I.1.3. L’homme : sujet et objet de la technique

La première piste nous est donnée par André Leroi-Gourhan, via ses recherches paléontologiques sur les premières manifestations de la technicité humaine. Ses travaux, en principe éloignés de la démarche philosophique, nous offrent pourtant des instruments importants pour penser philosophiquement la technique. Ils nous permettent d’appréhender la technique comme une activité d’origine et répercussion vitales, activité de confrontation qui implique simultanément la création de certains outils et la production constante, grâce à son utilisation, d’un nouveau milieu humain. La technique ne se réduit pas ainsi à une conquête rusée de la nature – ce qui pourrait nous faire croire que l’homme a toujours été le sujet de l’activité technique, celui qui domine et organise le monde grâce à la puissance de ses créations.

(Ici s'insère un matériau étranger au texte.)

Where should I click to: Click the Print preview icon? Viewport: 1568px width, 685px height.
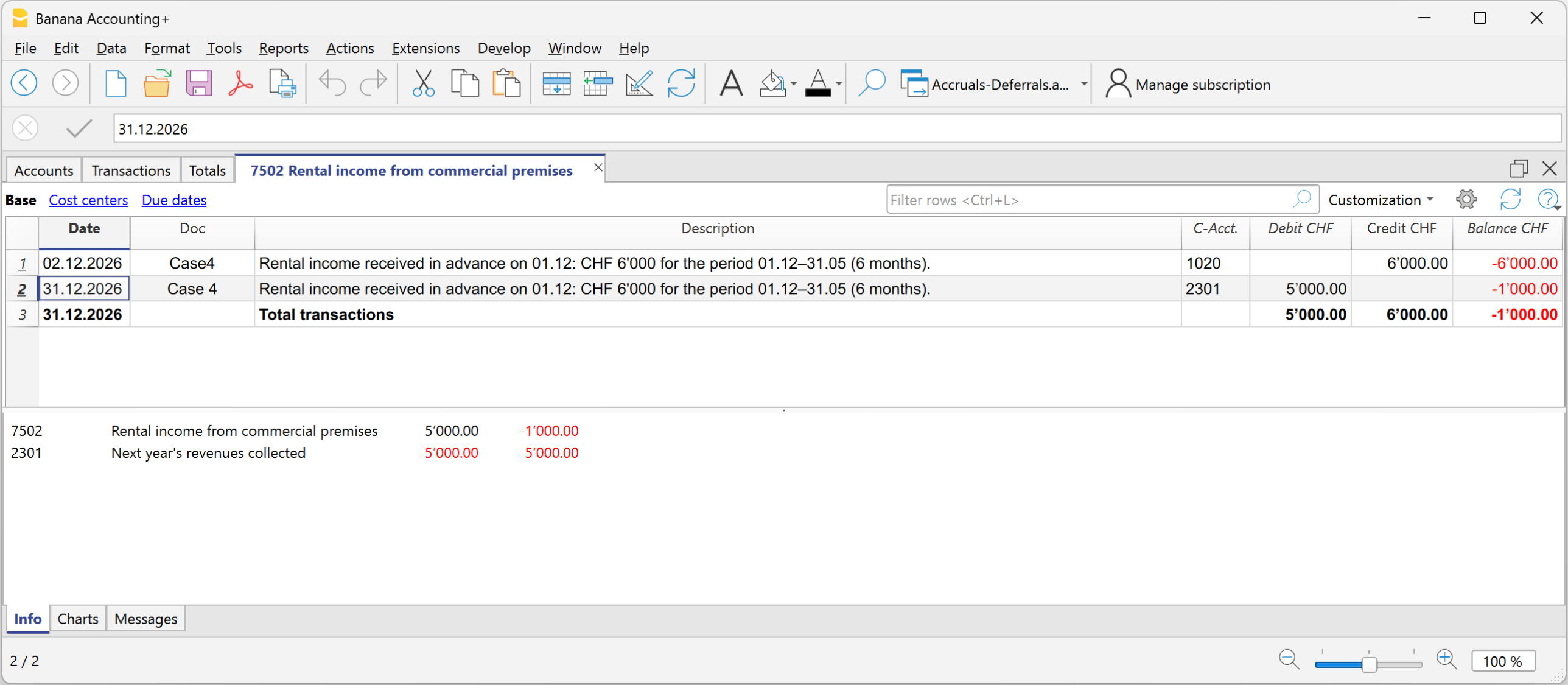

Autrement dit, la technique n’est pas seulement confrontation à un milieu donné, mais création d’un nouveau milieu par lequel la nature de l’homme se façonne.

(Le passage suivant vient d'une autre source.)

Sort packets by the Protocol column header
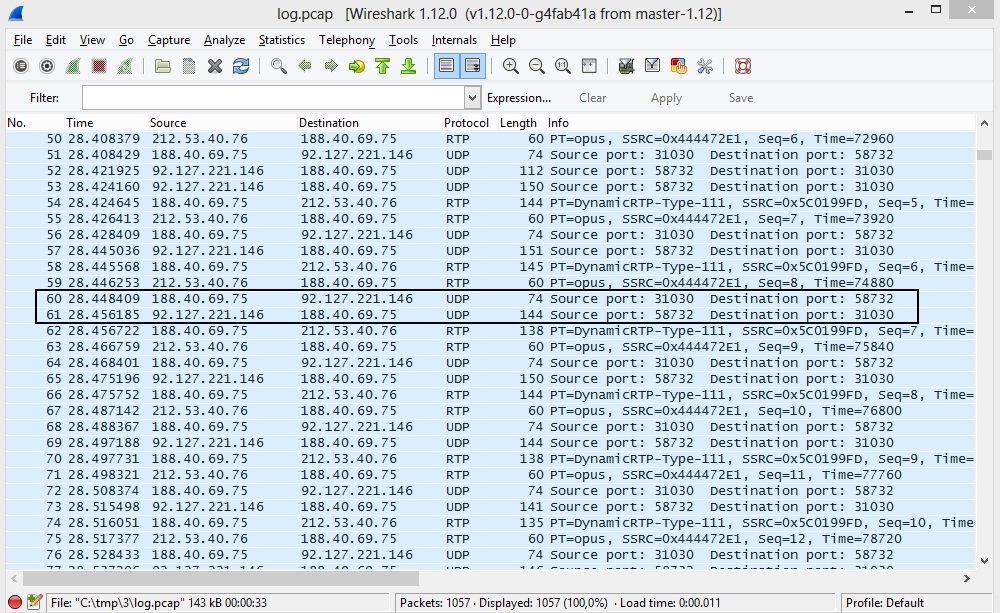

Grâce à la technique, l’homme extériorise ses fonctions vitales et ouvre pour elles une nouvelle plasticité. Mais considérons plus précisément ces aspects.

En effet, au cours de ses travaux paléontologiques Leroi-Gourhan élabore une lecture critique de l’évolution humaine dont la principale cible est la vision « cérébraliste » qu’il attribue à Rousseau :

« Rousseau, dans le Discours sur l’inégalité des hommes (1775, p. 103) donne l’un des premiers l’ébauche d’une théorie “cérébraliste” de l’évolution humaine. “L’homme naturel” doué de tous ses attributs actuels, parti du zéro matériel initial, invente peu à peu, en imitant les bêtes et en raisonnant, tout ce qui dans l’ordre technique et social le conduit au monde actuel. Cette image extraordinairement simpliste dans sa forme, remarquablement utilisée pour démontrer l’impasse où paraît conduire le progrès matériel, survit encore, dépouillée de tout génie philosophique, dans la basse littérature de vulgarisation ou dans la fiction préhistorique. L’esprit n’était nullement prêt à admettre que le silex ait pu être taillé par quelque demi-singe »28

La critique de Leroi-Gourhan porte sur l’idée de l’homme comme un être dont les capacités et potentialités étaient déjà en quelque sorte fixées par la nature. Selon cette lecture rousseauiste, s’il existe une évolution de l’homme elle porterait sur les produits de son activité et non pas sur l’homme lui-même conçu comme un produit. Cette dernière

28 A. Leroi-Gourhan, Le geste et la parole. Technique et langage, Albin Michel, Paris, 1964, p. 20.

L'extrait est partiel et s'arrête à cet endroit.